Anyone else do their own meat cutting?
#1
Anyone else do their own meat cutting?
I am curious how many here do their own butchering at home. I dont hunt normally but I do periodically raise my own hogs or beef and butcher them myself. Also I do get a few guys from time to time bring me a road kill they need cut up quickly since I have a building set up permanently to do it in. Not much better eating than some homemade sausage or brats fixed on the grill.
#5
Yeah I know it can be labor intensive to some degree. At least I have most everything power. If I have a hog hanging already and skinned, by myself I can cut and wrapped and sausage ground and stuffed and have it in the freezer in a day. I still am lacking on the cold storage so I usually have to do my butchering when the weather permits. With hogs I like lots of sausage so I save the ribs, half of one ham, all the chops and some bacon and then grind the rest. I have a power cuber so I take the center of the ham and slice 3/4 inch steaks and then bone it and run it thru the cuber 2x rotating a quarter turn each run thru. Its ALMOST like the tenderloin sandwichs you buy at a restaraunt. What takes the longest is boning and grinding and stuffing the casings. But boy is that some tasty meat off of the grill.
#6
Have to agree with you there on the tasty part!!

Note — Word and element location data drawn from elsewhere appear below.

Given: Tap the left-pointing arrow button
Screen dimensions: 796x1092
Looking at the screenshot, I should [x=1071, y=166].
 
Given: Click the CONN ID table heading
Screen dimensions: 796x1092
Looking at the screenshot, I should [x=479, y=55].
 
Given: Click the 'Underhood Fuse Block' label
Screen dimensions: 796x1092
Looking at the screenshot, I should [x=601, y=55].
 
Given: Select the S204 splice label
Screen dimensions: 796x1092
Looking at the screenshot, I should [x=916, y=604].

As far the boning, damn I hate that part, it does take alot of time, grinding isn't that bad, stuffing cases.... a pain in the arss, but the final product.... when done your way....... Well you just can't beat it with store bought!!
I do the Smoked Deer Sausage and Hot Sticks, the recipe we have now is alright its one of dads favorites, a 50/50 mix.

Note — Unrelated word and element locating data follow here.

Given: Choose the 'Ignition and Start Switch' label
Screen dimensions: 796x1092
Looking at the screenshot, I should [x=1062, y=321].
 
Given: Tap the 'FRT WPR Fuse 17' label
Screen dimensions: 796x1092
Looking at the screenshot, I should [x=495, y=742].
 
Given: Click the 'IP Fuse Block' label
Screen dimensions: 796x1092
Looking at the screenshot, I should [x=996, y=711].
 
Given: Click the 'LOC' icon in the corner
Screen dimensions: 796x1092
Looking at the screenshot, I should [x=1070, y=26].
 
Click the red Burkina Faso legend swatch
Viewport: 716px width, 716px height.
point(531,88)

I think I am going to change it up a bit when we do the next batch of hot sticks, this next time around I am thinking less pork in the mix about an 80/20 ratio and bit more time in the smoker
As far the boning, damn I hate that part, it does take alot of time, grinding isn't that bad, stuffing cases.... a pain in the arss, but the final product.... when done your way....... Well you just can't beat it with store bought!!
I do the Smoked Deer Sausage and Hot Sticks, the recipe we have now is alright its one of dads favorites, a 50/50 mix.

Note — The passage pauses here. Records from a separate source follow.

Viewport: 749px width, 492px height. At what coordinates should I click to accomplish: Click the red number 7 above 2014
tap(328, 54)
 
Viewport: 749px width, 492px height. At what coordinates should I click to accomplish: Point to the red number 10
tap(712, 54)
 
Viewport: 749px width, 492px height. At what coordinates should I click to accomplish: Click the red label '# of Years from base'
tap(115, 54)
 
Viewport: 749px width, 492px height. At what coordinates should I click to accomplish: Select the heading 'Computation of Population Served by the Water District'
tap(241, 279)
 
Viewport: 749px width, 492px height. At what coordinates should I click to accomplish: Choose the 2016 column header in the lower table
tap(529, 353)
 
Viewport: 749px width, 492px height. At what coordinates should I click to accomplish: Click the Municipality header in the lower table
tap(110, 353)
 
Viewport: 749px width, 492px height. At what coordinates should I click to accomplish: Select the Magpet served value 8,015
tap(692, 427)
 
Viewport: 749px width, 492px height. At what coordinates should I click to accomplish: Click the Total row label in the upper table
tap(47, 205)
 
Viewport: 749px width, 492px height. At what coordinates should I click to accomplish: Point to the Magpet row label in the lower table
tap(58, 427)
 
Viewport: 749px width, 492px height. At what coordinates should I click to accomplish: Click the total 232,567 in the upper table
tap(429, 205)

I think I am going to change it up a bit when we do the next batch of hot sticks, this next time around I am thinking less pork in the mix about an 80/20 ratio and bit more time in the smoker
#7
We did when I was a kid my parents still do, but not so much since they can’t find time to hunt and live alone now. They still get a beef from one of neighbors only use an electric grinder did have a hand one a while back we made everything sausage etc. They have 4 deep freezes and 1 10'x10' walk in fridge, but some of it was storage for the orchard stuff they sell.